Slate's first recording was her LP Half Full, self-released when she was 16. As a teenager Slate wrote songs and worked in coffeehouses in her hometown Toronto. In 1999 she performed at the Canadian Music Week, which led to a deal with Management Trust, Ltd. She had a side-stage performance at the Lilith Fair in Toronto in August 1999 and performed again at the Canadian Music Week in 2000. Slate later signed with Hollywood Records and began working on her album Edge of a Girl with Rob Cavallo.

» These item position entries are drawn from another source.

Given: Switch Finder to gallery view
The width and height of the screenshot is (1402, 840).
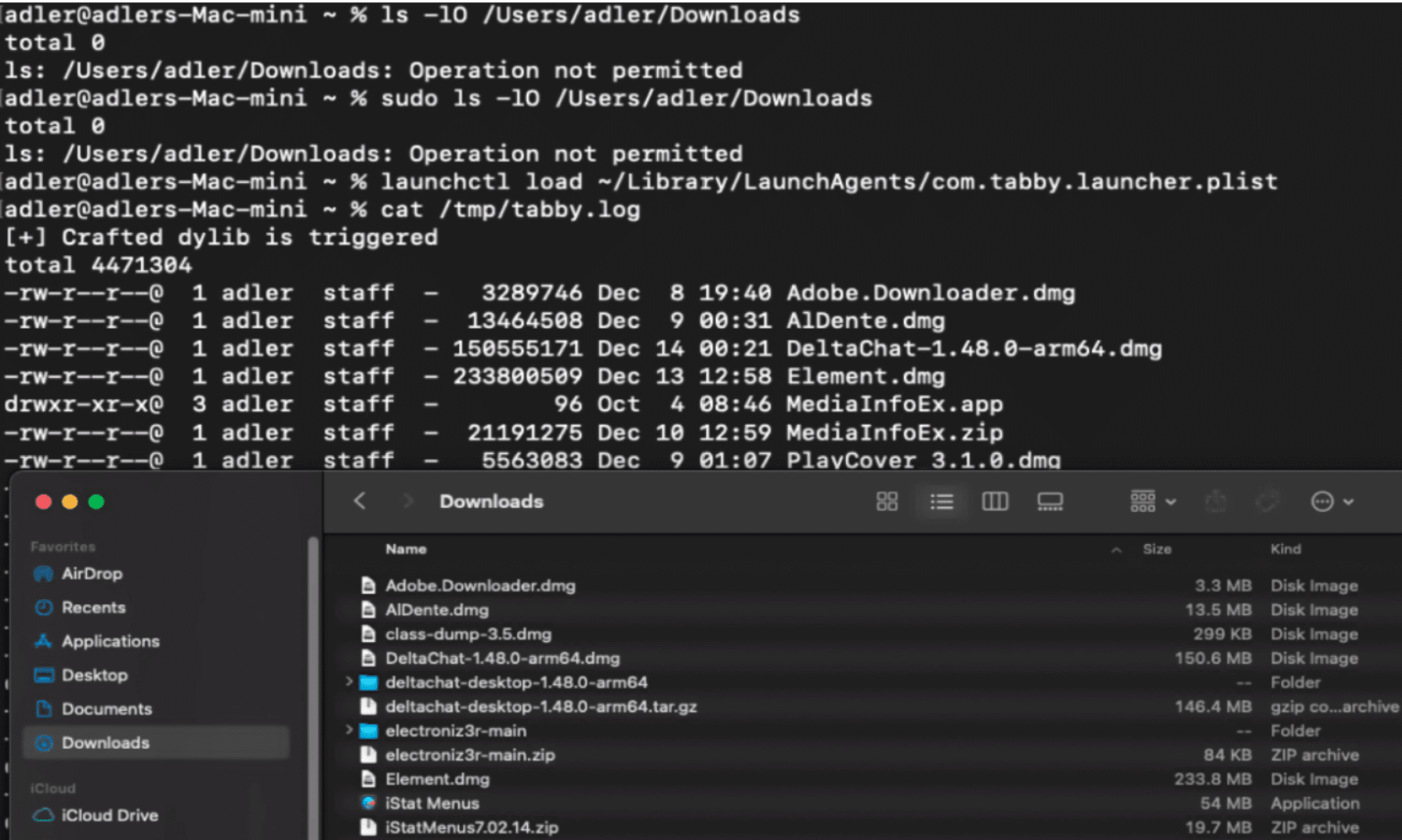Looking at the screenshot, I should [x=1050, y=501].
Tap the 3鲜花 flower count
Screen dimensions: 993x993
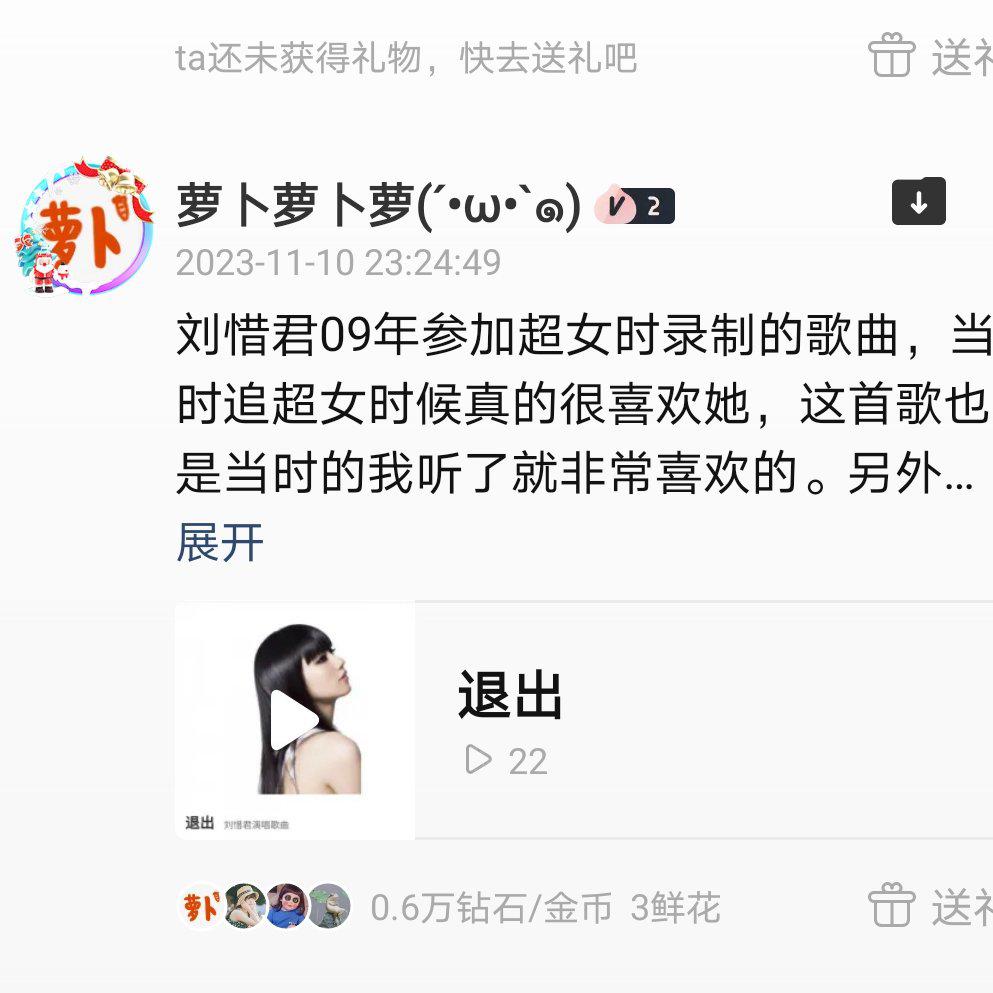(x=675, y=907)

Edge of a Girl was released in September 2003, "accompanied by a strong online push for the single Bad Girl." Allmusic gave the album 3 out of 5 stars, stating "When her rich, sultry vocals aren't losing ground against the onslaught of busy, scratchy, heard-it-all-before production, Slate is able to convey some real emotion". Allmusic however criticised the album for its similarities to Lucy Woodwards music released at the same time. Stylus Magazine gave a favourable review, calling the album "pretty good, lots of angst-rock in the Lillix model with vocals closer to Aimee Mann". Stylus stated the record achieved poor sales in the absence of a concentrated PR push, and added that had it been released a year later it may have been more successful, as by that time Hollywood Records were promoting most of their new artists on Radio Disney. Her first single from the album, Bad Girl, was featured on the Lara Croft Tomb Raider: The Cradle of Life soundtrack, also being one of several songs to appear in the films closing credits. Reviewing the soundtrack, Allmusic called Bad Girl "an ambitious yet unsatisfying slice of Aimee Mann-inspired adult alternative; its catty yet cerebral lyricisms have all been done before."